A forza di scavare nei misteri del patrimonio immobiliare della Dc letteralmente scomparso dopo esser stato svenduto a una società poi dichiarata fallita (120 edifici a solo un miliardo e trecento milioni di lire) si scoprono risvolti inquietanti. Dopo aver dato conto dei processi in corso per bancarotta a Roma (nei confronti di Angiolino Zandomeneghi, titolare della società-pigliatutto denominata «Immobiliare Europa») e per corruzione in atti giudiziari e abuso d’ufficio a Perugia (imputato è il giudice Baccarini che curò il procedimento fallimentare proprio dell’«Immobiliare Europa» nato da un’istanza dei legali del Ppi) oggi scopriamo che sempre nella Capitale pende un’altra inchiesta a tema con quattro indagati eccellenti già appartenenti al partito dissoltosi nel Ppi, nel Cdu e nel Ccd: quella sul crac di due società immobiliari della vecchia Democrazia cristiana, la «Ser» (Società edilizia romana) e l’«Immobiliare», poi assorbite dall’«Immobiliare Europa» dell’imprenditore Zandomeneghi attraverso l’acquisizione delle holding finanziarie dello scudocrociato, «Affidavit» e «Sfae».
Gli indagati sono gli ex «tesorieri» Tancredi Cimmino, Nicodemo Oliverio e Romano Baccarini, quali componenti del Cda della «Ser». Indagato a margine anche l’ex amministratore Alessandro Duce, oltre naturalmente all’onnipresente Zandomeneghi e ad alcuni dei «compartecipi» all’amministrazione dei beni della Balena bianca passati di società in società fino a scomparire in Croazia. Da almeno un anno ben 19 persone stanno attendendo di sapere se saranno rinviate a giudizio da parte del pm Luca Palamara (lo stesso magistrato che sta processando Zandomeneghi a Roma per bancarotta dell’Immobiliare Europa) oppure se potranno tirare un sospiro di sollievo a seguito di una parziale richiesta d’archiviazione, solo in parte già inoltrata dal Pm. Gli ex amministratori della Ser - spiegano i legali dei tesorieri - sostengono che la Ser fu svuotata dallo Zandomeneghi che, avendo portato in Croazia il patrimonio della società, ha causato il dissesto della stessa rendendo, perciò, necessario da parte degli amministratori Oliverio e Gilli, richiederne il fallimento onde poter salvaguardare il patrimonio della ex Dc.

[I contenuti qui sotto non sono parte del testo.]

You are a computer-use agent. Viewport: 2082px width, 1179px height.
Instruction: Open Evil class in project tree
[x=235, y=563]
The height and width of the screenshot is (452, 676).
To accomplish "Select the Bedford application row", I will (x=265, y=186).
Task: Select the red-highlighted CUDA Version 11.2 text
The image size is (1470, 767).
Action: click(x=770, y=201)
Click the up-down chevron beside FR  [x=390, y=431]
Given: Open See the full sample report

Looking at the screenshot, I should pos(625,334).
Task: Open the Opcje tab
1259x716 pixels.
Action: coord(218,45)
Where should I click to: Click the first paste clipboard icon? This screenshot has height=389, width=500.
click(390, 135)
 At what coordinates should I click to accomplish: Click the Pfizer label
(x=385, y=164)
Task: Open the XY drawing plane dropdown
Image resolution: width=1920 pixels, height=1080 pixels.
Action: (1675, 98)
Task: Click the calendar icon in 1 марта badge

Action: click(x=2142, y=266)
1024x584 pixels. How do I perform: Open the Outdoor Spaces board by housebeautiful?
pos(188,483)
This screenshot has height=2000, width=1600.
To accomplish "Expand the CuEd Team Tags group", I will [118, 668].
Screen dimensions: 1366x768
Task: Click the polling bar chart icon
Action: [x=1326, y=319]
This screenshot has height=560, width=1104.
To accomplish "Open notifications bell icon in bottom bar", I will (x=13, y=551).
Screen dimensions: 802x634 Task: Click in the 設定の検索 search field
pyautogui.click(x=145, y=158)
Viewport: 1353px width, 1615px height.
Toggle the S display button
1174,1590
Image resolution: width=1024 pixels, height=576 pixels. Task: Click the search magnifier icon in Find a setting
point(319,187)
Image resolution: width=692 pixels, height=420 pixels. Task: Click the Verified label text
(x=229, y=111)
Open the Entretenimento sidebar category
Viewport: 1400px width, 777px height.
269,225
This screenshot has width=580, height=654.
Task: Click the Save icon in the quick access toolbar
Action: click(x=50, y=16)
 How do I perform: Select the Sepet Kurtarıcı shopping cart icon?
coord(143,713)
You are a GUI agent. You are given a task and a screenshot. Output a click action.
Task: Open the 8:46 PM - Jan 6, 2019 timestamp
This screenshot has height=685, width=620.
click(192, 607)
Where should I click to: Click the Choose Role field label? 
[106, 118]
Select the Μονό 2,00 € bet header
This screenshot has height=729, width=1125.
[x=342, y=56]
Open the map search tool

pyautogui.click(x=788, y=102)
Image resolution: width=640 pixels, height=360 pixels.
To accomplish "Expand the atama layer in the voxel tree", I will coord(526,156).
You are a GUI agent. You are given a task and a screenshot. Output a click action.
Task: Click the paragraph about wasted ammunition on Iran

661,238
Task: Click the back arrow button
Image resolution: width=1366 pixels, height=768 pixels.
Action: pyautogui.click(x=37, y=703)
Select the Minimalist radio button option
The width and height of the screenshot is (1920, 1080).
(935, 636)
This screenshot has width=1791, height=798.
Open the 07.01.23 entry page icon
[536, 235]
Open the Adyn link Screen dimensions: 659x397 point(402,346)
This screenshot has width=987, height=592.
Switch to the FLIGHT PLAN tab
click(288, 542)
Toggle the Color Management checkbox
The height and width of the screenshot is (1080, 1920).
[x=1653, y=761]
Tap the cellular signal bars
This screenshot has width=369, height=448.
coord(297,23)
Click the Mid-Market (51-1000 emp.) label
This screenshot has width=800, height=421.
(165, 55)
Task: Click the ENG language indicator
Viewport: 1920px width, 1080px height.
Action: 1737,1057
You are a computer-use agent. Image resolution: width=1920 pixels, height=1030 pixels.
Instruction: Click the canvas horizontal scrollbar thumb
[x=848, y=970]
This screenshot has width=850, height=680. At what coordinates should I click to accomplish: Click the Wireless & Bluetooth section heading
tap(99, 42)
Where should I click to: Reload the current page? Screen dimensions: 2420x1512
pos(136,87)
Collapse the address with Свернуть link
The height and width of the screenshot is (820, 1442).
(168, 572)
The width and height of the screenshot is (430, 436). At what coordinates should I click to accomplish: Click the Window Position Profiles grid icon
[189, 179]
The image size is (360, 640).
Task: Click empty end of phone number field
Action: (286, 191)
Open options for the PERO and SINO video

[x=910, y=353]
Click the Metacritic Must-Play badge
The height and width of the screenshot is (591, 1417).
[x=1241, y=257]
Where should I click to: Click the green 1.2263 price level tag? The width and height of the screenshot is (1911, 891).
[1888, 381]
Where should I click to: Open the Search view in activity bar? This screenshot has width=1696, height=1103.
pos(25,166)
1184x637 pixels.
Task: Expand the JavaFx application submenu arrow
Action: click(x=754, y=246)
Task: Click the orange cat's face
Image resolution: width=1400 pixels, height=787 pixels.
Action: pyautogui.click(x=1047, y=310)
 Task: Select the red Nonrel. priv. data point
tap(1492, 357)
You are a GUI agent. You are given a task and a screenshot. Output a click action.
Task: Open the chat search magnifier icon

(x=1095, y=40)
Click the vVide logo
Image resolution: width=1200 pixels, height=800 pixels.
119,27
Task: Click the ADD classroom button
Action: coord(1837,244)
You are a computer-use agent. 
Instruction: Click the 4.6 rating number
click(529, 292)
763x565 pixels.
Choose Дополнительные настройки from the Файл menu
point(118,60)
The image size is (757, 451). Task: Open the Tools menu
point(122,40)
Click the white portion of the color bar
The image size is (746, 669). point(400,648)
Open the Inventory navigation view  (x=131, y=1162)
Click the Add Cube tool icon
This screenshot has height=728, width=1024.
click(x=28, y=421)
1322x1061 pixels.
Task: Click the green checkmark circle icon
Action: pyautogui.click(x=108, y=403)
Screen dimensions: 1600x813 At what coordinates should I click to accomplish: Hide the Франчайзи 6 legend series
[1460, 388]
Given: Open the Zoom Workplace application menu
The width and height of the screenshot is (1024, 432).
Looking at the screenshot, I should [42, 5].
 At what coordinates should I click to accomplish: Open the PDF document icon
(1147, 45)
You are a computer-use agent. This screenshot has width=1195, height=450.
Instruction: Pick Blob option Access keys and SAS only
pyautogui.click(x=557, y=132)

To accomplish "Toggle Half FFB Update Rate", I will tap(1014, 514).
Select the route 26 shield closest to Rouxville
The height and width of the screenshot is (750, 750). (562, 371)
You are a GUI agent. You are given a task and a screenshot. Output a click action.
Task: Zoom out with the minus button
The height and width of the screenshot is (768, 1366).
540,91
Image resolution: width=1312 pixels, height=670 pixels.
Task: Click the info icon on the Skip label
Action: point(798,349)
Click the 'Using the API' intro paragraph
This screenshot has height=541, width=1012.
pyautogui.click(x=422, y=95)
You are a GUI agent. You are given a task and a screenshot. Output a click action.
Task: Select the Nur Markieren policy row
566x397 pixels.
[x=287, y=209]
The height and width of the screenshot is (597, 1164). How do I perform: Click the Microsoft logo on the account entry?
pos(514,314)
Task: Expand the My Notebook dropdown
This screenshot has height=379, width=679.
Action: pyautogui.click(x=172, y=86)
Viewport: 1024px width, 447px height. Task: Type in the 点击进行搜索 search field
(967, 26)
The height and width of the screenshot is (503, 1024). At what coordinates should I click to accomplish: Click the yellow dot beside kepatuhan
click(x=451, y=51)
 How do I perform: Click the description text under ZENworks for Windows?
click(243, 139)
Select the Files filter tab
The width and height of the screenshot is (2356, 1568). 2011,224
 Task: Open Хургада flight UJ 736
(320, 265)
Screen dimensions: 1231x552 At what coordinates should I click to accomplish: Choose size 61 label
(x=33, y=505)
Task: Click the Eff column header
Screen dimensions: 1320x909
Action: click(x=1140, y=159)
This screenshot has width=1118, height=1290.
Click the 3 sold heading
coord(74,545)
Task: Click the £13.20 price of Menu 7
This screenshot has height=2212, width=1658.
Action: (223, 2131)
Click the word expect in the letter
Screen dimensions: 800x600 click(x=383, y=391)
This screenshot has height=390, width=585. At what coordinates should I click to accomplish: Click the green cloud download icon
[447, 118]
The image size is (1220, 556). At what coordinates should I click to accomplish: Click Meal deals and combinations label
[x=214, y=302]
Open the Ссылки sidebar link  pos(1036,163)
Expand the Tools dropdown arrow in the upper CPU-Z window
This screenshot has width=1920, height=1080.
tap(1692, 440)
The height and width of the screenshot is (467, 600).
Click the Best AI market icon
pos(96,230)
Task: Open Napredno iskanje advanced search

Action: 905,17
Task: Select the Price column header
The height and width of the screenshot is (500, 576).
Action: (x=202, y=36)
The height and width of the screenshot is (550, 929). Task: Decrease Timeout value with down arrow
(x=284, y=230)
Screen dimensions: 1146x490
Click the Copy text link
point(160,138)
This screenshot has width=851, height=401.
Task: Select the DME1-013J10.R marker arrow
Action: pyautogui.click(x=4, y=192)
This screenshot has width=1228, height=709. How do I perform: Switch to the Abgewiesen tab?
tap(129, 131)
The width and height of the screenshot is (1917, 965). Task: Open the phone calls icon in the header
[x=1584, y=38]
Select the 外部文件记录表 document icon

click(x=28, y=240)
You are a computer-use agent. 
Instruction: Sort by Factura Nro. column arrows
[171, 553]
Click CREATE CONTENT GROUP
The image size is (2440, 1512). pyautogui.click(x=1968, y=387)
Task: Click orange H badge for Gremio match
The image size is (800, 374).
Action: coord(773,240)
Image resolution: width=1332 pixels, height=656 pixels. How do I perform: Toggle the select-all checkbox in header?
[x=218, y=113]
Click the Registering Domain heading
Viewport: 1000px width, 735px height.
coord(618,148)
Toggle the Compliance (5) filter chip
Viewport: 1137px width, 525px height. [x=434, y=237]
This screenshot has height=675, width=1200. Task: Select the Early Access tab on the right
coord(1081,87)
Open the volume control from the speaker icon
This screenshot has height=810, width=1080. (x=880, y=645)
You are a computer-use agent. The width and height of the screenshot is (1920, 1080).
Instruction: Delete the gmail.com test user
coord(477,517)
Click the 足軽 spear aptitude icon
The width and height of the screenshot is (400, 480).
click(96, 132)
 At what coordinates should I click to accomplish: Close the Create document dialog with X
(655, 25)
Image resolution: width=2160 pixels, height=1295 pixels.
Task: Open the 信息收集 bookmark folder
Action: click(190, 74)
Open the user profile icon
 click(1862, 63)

Nel frattempo questa nuova vicenda è destinata a rendere ancora più intricati i procedimenti in corso perché, sullo sfondo del fallimento della «Ser» avvenuto nel luglio del 2003, si affronta il capitolo delle «donazioni» al Ppi di prestigiosi palazzi in carico alla «Ser». Secondo il reato ipotizzato nell’avviso di conclusioni delle indagini preliminari, i tre ex amministratori del patrimonio democristiano «il 16 luglio del 1998 distraevano il bene immobile ubicato in Roma, piazza don Luigi Sturzo, denominato Palazzo Sturzo», iscritto in bilancio per un valore pari a quasi tre miliardi e mezzo di vecchie lire, «con un valore catastale pari a 20miliardi» ed «un valore di mercato assai più elevato, risultato oscillante tra i 60 e i 100 miliardi di vecchie lire, attraverso la donazione dello stesso in favore del Ppi, soggetto indirettamente controllante la stessa Ser fallita» e con ciò «arrecando un danno patrimoniale in capo ai creditori». Altro potenziale danno ai creditori la procura lo contesta al terzetto con la distrazione, attraverso donazione al Ppi, di beni immobili «variamente ubicati» nel Paese per quasi due miliardi di lire «e dal valore di mercato assai più elevato».
Ma quel che davvero sembra interessare ai magistrati sono le modalità d’«alienazione» di Palazzo Sturzo, ipotecato dalla Banca di Roma e ceduto gratuitamente dalla «Sfer» al Ppi. E proprio per un debito da 40 miliardi di lire nei confronti dell'istituto di credito, la «Ser» è stata dichiarata fallita.